Lion bone trade sparks fears for wild cats’ survival
Demand for substance used in Asian medicine could lead to widespread poaching
PRETORIA, SOUTH AFRICA— On a recent sunny morning, South African customs official Hugo Taljaard displays the illicit substances he uses to train his sniffer dogs: little packets of marijuana and cocaine and a mossy brown rhino horn, valued in Asia for its purported medicinal benefits.
But Taljaard has had to add something new to the collection — two cream-coloured lion vertebrae, each roughly the size of a hockey puck.
“We don’t want to be caught off guard,” said the 51-year-old Taljaard, speaking at his training facility outside Pretoria.
While the untimely death of Cecil the lion is dominating headlines, conservationists say the anger toward hunting is misplaced.
“Illegal killing and poaching of lions are occurring at a massive scale, which are contributing at a far greater extent to the current devastating decline of the species,” said Susie Sheppard, media director for Panthera, a coalition of cat academics dedicated to conservation.
Poaching of lions, sometimes inadvertently in wire snares set for their prey and increasingly specifically for their body parts to feed an insatiable demand in Asia, occurs throughout the continent.
On Saturday, Zimbabwean wildlife authorities said they had suspended the hunting of lions, leopards and elephants in an area favoured by hunters following the killing of Cecil.

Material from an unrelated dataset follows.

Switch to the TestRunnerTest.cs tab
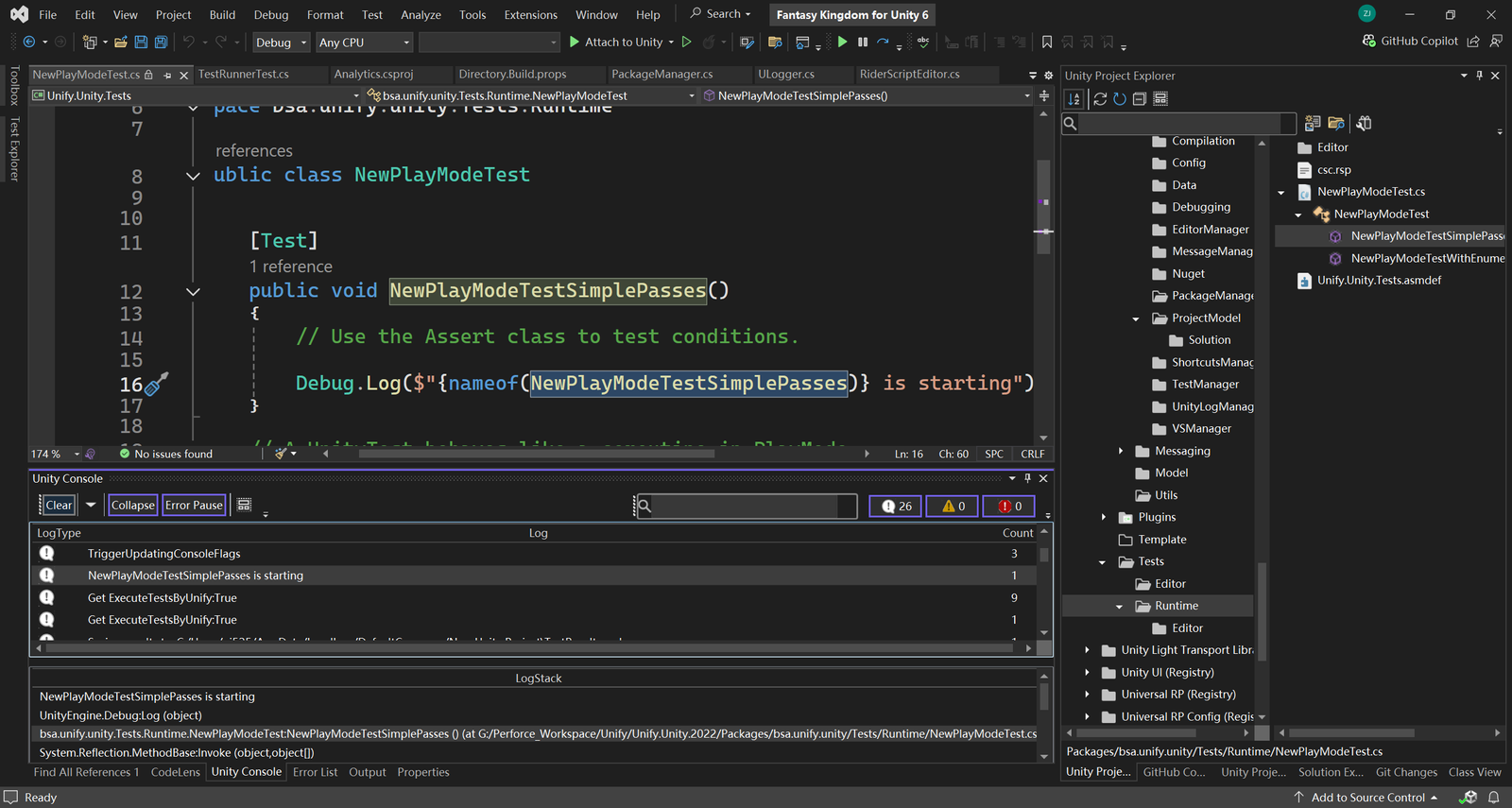The height and width of the screenshot is (808, 1512). point(244,74)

Hunts by bow and arrow are suspended also, unless approved by the authority.
As authorities in China crack down on illegal tiger products from Asia, wildlife vendors are turning to Africa to replenish their stocks of big-cat bones.

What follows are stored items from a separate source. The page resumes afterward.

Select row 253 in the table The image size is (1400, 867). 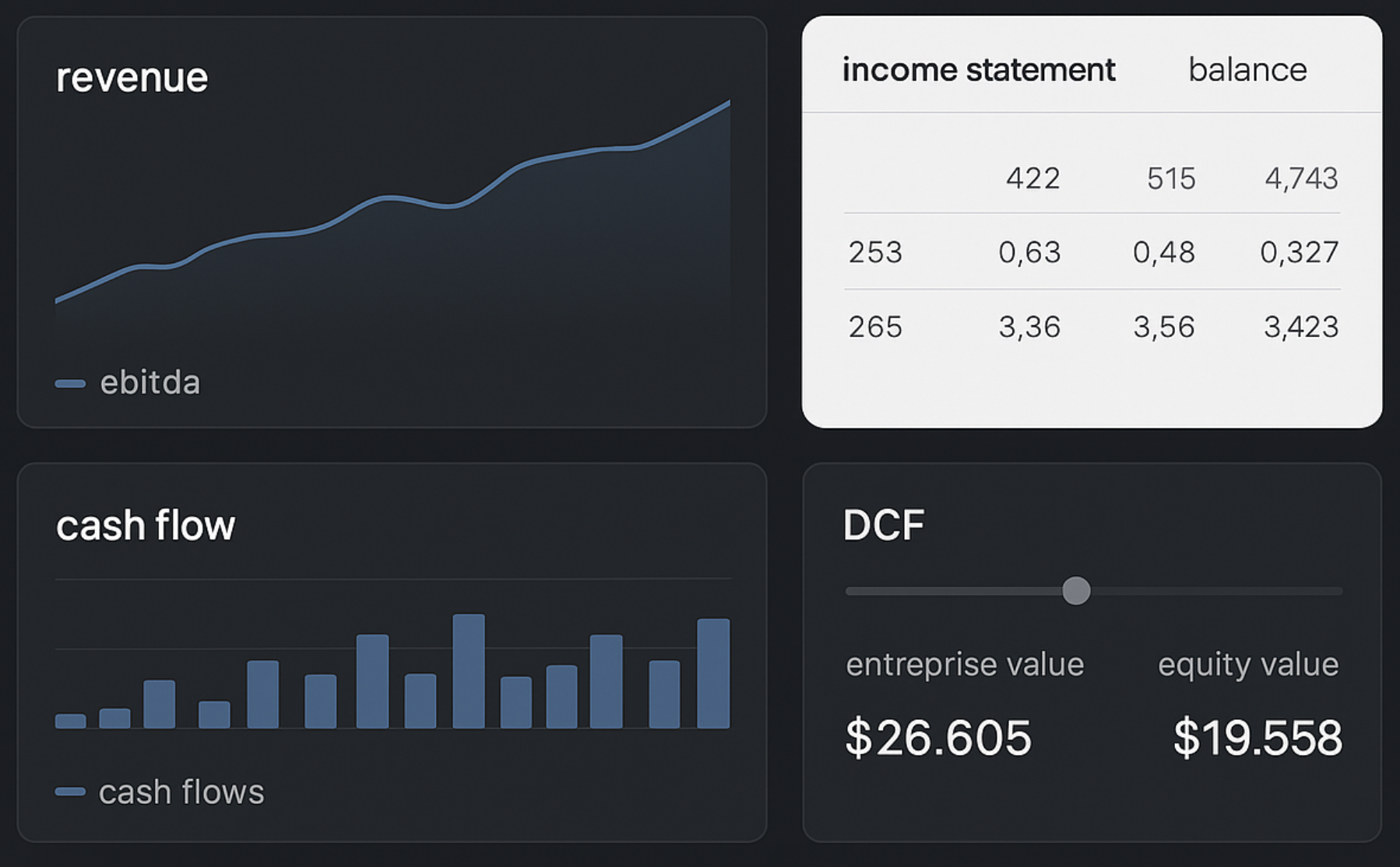(x=875, y=252)
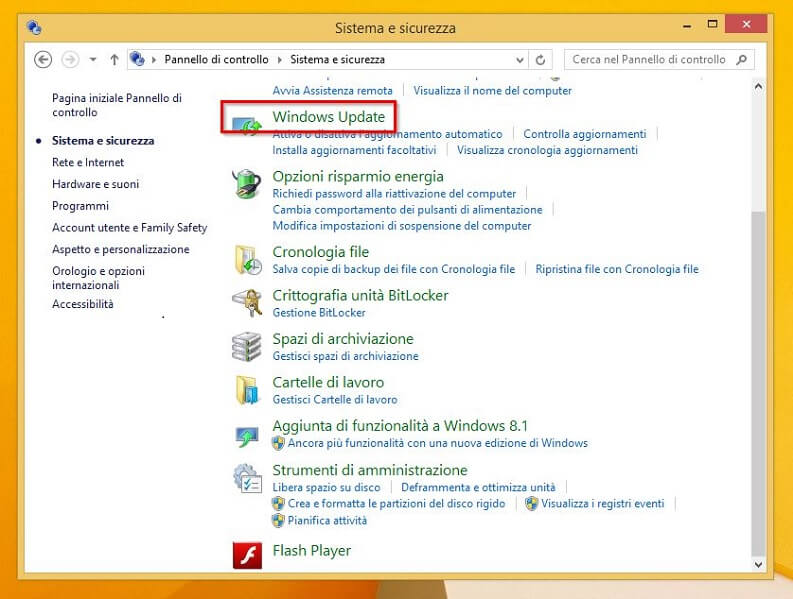Viewport: 793px width, 599px height.
Task: Go up one level with the up arrow
Action: (114, 60)
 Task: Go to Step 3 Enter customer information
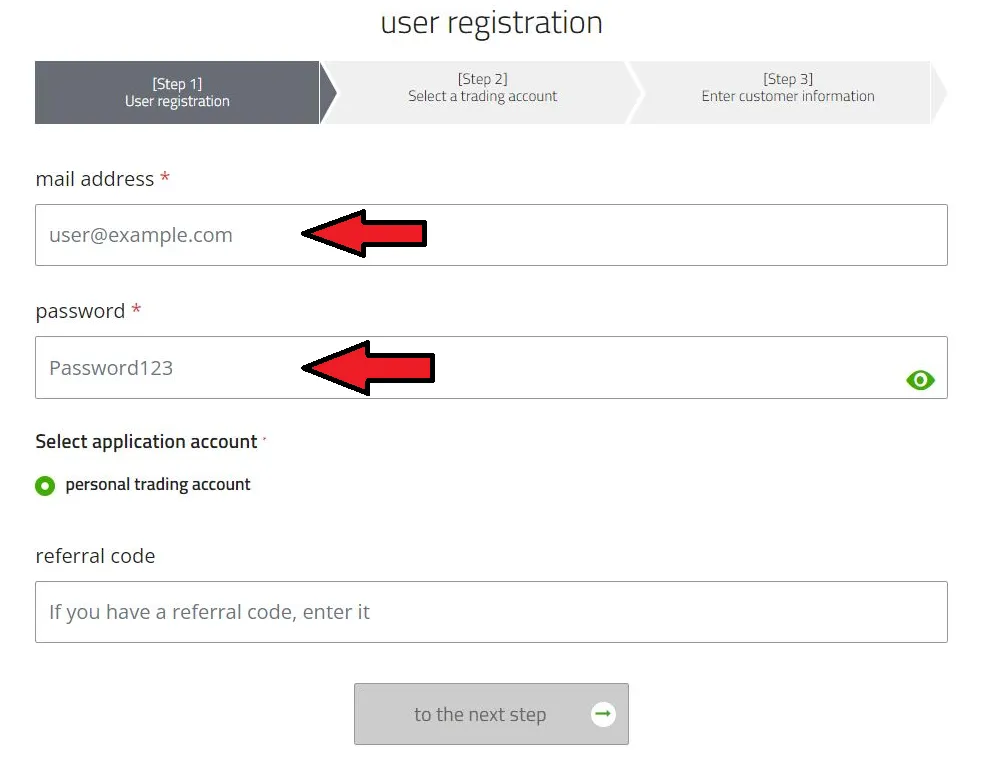click(788, 93)
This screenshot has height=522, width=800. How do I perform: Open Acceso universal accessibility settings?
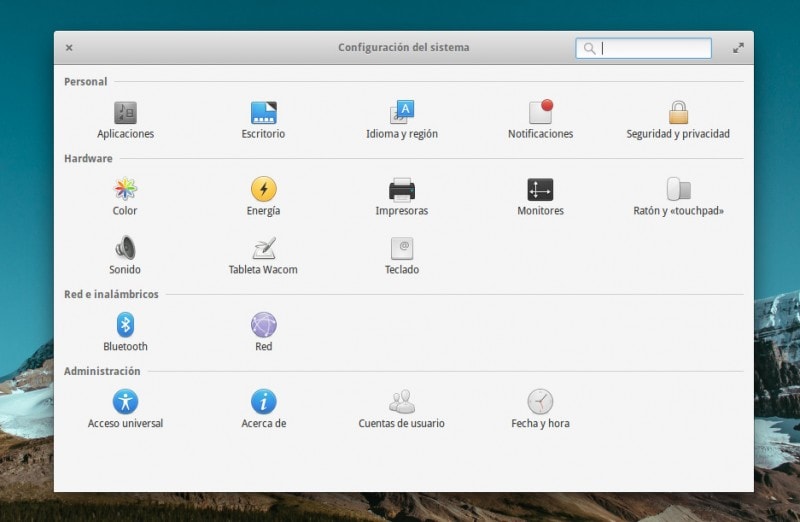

In 2008, South Africa issued export permits for 50 lion skeletons, reported wildlife organization Traffic last month. In 2011, the country granted permits for 573 lion skeletons — a 90-per-cent spike.
Unlike rhino horn, the trade in lion bones is legal. South Africa issues CITES (Convention on International Trade in Endangered Species) permits to businesses that export the bones, the end product of a long chain that usually begins with hunting captive-bred lions.
In 2013, 39 CITES permits representing more than 500 kilograms of lion bones were issued: enough, according to South Africa’s environment officials, to satiate the market and keep wild lions safe.
“There has not been any poaching of wild lions in South Africa,” said Albi Modise, chief director of communications at the ministry of the environment. “Most lion bones exported from South Africa are from captive breeding farms; thus, there is no impact on wild populations.”
However, not all countries have such large captive-bred lion populations as South Africa, where an estimated 68 per cent of 9,000 lions live in captivity, forcing people elsewhere on the continent who want to cash in on the lucrative trade to poach wild cats.
There are fears that “the appetite for lion bones has grown so great that it may stoke trade from other African countries,” said a recent article in Nature, an academic journal. “Many do not have extensive captive lion populations, so wild cats might be put at risk.”
Already some activists are reporting that lion poaching is on the rise.
“What people don’t realize is that lions are becoming an increasing part of this illegal trade,” said Pieter Kat, a spokesman for LionAid, an advocacy organization based in the United Kingdom that monitors lions in Africa. “What we’re seeing for the first time is actually lion poaching, just for their bones.”
Lion bones, which can fetch up to $2,100 U.S. for a full skeleton with skull, are used in East Asia as a substitute ingredient for tiger bones in “tiger wine,” a drink that supposedly cures such woes as rheumatism and arthritis.
Though South Africa is in the process of making its first lion management plan, it’s unlikely that the lion bone trade will end any time soon, given the profitability of lion hunting.
Hunters pay at least $22,000 to hunt a lion, said Adri Kitshoff, chief executive of the Professional Hunters Association of South Africa, who believes in the current lion bone system.
“Lion bones are a byproduct of the hunt, but they are not the reason of the hunt,” Kitshoff said. “If hunting were to stop, then yes, there is definitely a reason to poach.”
Taljaard hopes that lion bones don’t become as popular as rhino horn, but he isn’t taking any chances. In the field, a three-year-old black-and-white border collie is being trained to become an “endangered species” sniffer dog, able to sniff out rhino horn, abalone (a sea snail eaten as a delicacy) and now lion bones.
“We need to be ahead of the curve,” Taljaard said.